Il cinema teen e di avventura per ragazzi è ancora oggi una bussola imprescindibile e un barometro insostituibile del nostro immaginario cinematografico: un genere-caposaldo del “sentimento del mondo”, che mappa e riordina senza colpo ferire epoche, stagioni, nostalgie e languori, evocando molto spesso quell’abusato ripiegamento anni ’80 che va dagli Stand by me a tutti gli Stranger Things di questo mondo.
Non si dissocia da tale obbligato filone (e fa specie, visto che è collocato temporalmente nel decennio successivo, cioè nel 1996) anche Chupa, diretto da Jonás Cuarón, figlio d’arte del cineasta due volte premio Oscar Alfonso, regista di film come Harry Potter e il prigioniero di Azkaban, Gravity e Roma. Protagonista un tredicenne del Kansas (ma non siamo più nel Kansas anymore, per citare Il mago di Oz così come l’ha ripreso di recente Avatar – La via dell’acqua), che s’imbatte in un cucciolo di chupacabra, creatura leggendaria che attacca e uccide animali domestici, spesso capre, dissanguandoli e bevendone il sangue.

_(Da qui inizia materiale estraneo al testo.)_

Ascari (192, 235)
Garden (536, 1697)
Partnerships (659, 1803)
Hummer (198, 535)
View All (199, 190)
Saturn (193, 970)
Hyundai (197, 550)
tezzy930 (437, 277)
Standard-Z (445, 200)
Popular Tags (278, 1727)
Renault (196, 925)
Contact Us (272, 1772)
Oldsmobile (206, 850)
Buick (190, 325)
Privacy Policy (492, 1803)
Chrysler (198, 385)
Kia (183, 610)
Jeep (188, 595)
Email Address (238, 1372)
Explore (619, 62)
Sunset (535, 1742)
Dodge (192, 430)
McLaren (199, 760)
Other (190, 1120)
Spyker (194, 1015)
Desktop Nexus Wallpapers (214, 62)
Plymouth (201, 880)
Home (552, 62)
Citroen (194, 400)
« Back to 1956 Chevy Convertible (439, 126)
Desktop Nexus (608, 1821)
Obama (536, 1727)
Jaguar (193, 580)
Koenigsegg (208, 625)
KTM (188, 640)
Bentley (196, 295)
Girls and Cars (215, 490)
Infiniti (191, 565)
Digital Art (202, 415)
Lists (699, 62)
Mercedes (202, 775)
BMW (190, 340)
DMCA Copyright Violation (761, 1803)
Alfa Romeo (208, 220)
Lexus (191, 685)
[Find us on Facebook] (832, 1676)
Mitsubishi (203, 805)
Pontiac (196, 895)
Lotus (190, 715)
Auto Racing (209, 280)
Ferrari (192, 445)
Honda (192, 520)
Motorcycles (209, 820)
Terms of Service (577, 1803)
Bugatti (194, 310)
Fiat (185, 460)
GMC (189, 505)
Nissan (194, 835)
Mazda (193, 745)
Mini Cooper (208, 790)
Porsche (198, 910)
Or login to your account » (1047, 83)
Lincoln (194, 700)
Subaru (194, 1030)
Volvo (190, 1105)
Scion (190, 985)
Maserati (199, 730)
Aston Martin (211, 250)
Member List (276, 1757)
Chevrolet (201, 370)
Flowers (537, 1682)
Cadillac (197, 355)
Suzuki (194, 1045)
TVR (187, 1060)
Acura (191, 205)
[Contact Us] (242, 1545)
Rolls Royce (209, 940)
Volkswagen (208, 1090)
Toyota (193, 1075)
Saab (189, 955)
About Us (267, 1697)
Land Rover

Facendo ricorso a un mito molto popolare nei paesi sudamericani e nella comunità latinoamericana degli Stati Uniti, Cuarón junior gira il film a New Mexico, ma, al di là delle giuste ambientazioni, il film purtroppo è un fiasco colossale e non ha nessun’altra freccia al suo arco: i ragazzini sono piatti e monodimensionali, il senso dell’avventura misero e non pervenuto, le creature digitali, che potevano suscitare un senso di insondabile mistero e di ancestrale sgomento, quantomeno da sopracciglio alzato, deludono. ¡Madre mía!